Monday, October 10, 2005

Surprise, Surprise

Naval Officer John Gay shot this photo of a US F/A-18C Hornet breaking the sound barrier over the Pacific Ocean. At sea level a plane must exceed approx. 741mph to break the sound barrier, or the speed at which sound travels. The change in pressure as the plane outruns all of the pressure and sound waves in front of it is heard on the ground as an explosion or sonic boom. The pressure change condenses the water in the air as the jet passes these waves. Altitude, wind speed, humidity, the shape and trajectory of the plane-all of these affect the breaking of this barrier. (Photo: John Gay/US Navy)

From Electronic Intifada:

"Oh my God, not again!" Shouted taxi driver Abu Omar while sharply parking his car on the side of one of Gaza City's traffic-jammed streets.

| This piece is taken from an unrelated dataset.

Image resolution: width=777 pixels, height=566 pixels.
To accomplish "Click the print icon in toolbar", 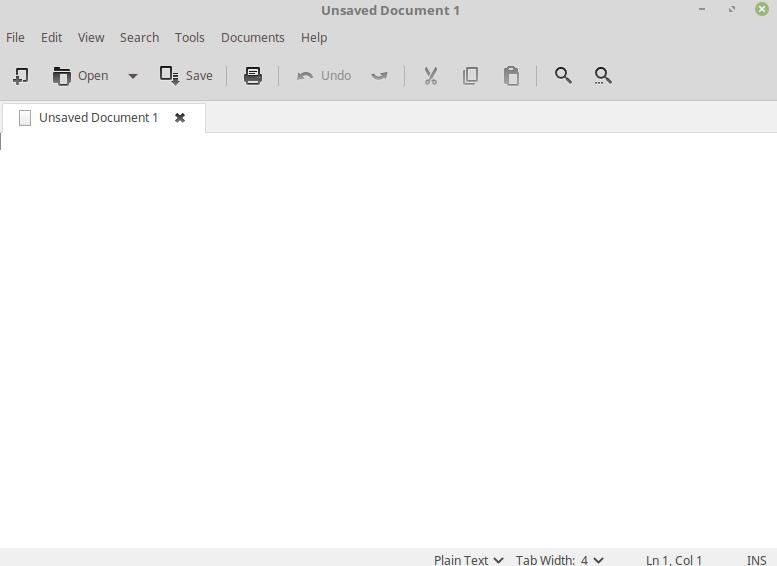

A thunderous explosion echoed throughout the city, as Israeli fighter jets broke the sound barrier over the Gaza Strip.

The old man's hands were shaking as passengers tried to calm him down and reassure him that it was only a loud sound. "I couldn't sleep well when it happened last night," sighed the Abu Omar. "This is simply unbearable."

It all started with an explosion on September 23, at a military rally for the militant Palestinian movement Hamas - its last before declaring an end to all weapon displays in the streets of Gaza.

The rally, which included thousands of Hamas members and supporters, was in progress at the packed Jabaliya refugee camp when an explosion shook the place and sent a large pillar of smoke in the air.